Todo ello no hace más que confirmar la llamada “teoría del mundo de agua”, hipótesis encabezada por el científico Michael Russell en los años ochenta que propone que la vida pudo haber comenzado en el interior de fondos marinos cálidos en un tiempo remoto, cuando los océanos se extendían por todo el planeta y en la tierra no eran posibles las fronteras.

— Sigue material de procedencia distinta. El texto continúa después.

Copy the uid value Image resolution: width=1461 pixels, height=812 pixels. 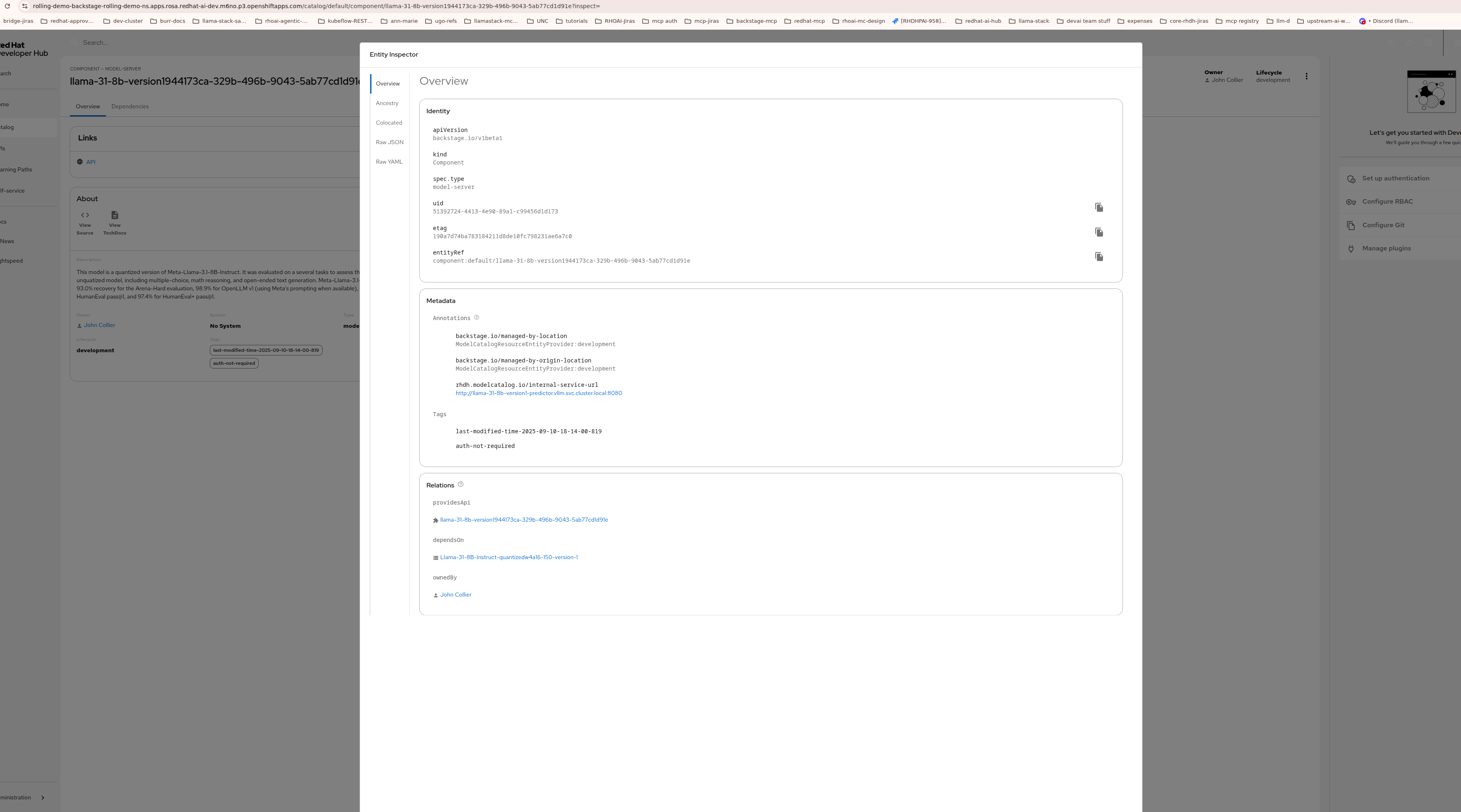click(1098, 208)
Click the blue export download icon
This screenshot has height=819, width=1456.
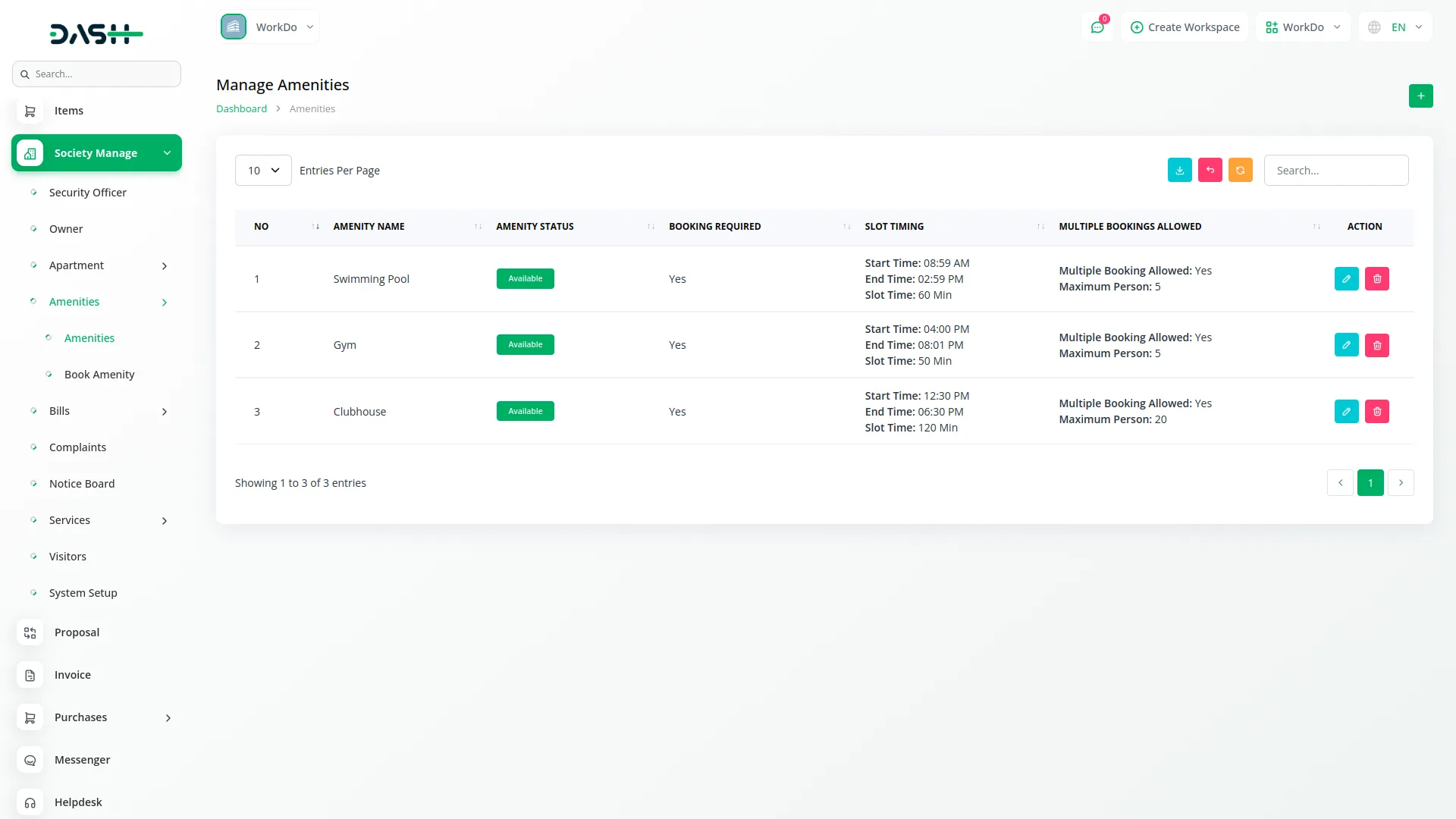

No quiero abandonar el corazón del abismo. Allí la capacidad de los seres humanos para contarnos el mundo al revés se hace evidente. Si el lugar al que identificamos con el infierno resulta que es fuente de vida, entonces, ¿A qué llamamos cielo? ¿Levantamos paraísos en el reino de la muerte? No me extraña que lleguemos a falsas utopías. Creer que cuanto más sepamos sea el ser humano más respetuosos serán sus actos no es cierto, hace siglos que tenemos los datos suficientes y seguimos sin obrar en consecuencia. La ambición y la falta de respeto no se suavizan con cifras, datos, reflexiones ni leyes. Sin el amor por la vida no son posibles los cambios. Me refiero al amor expresado en términos químicos y físicos y biológicos y humanos y politicos y sublimes, porque no son más que capas de un mismo océano al que me gusta llamar Eros.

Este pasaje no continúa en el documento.